Volunteer, Ula Bertin, works there and said: "We have had a high increase in callers. Three times as many as before.
"Often women seeking help were already in the process of arranging an abortion in Poland and now no one wants to do it. So they're mentally exhausted, traumatised.
"They're punished twice because the child they were awaiting has turned out to be sick and may not survive, but they're being forced to deliver. It's emotional torture," she added.
Other organisations are also reporting a similar increase in calls for help.
Abortion Without Borders (AWB), a multinational coalition, said that since the court ruling it has helped 40 women travel abroad for an abortion - already more than double its monthly average.
AWB's Mara Clarke said the sudden increase in calls from Polish women was also because protesters were chanting the name of the organisation and its phone number at the mass nationwide demonstrations that have been taking place for days against the law.
But others believe the court ruling was the right decision.
A spokesman for Right To Life UK said: "It protects the rights of people with disabilities.
"Previously they were discriminated against.

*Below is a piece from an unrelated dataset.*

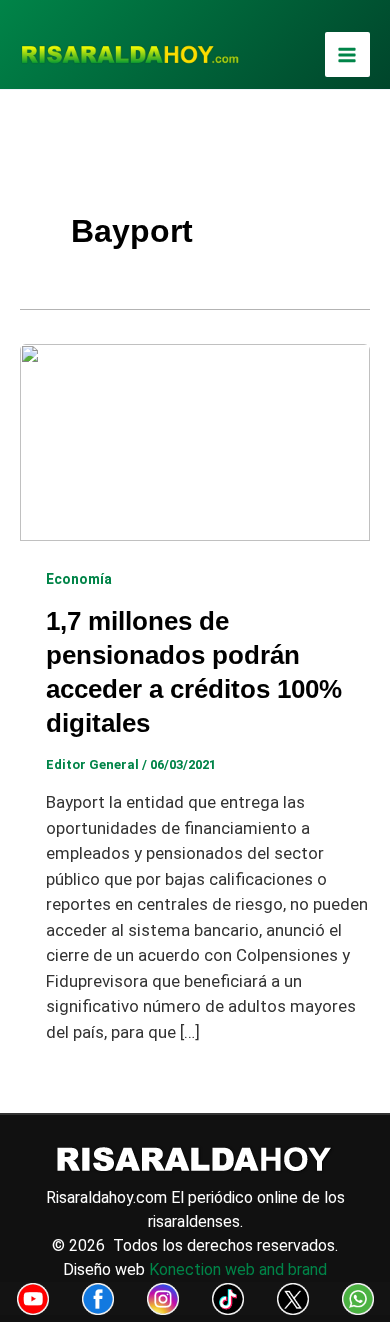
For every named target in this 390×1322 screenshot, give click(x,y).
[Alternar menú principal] (348, 55)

It was not legal to terminate children in most instances but you could terminate children because they had a disability, which I think is fundamentally unfair and unjust.
"I think although it's [the ruling in Poland] got a negative backlash that was fundamentally the right decision and people with disabilities across Poland and the world are very, very pleased with this decision because it validates them as worthwhile members of society."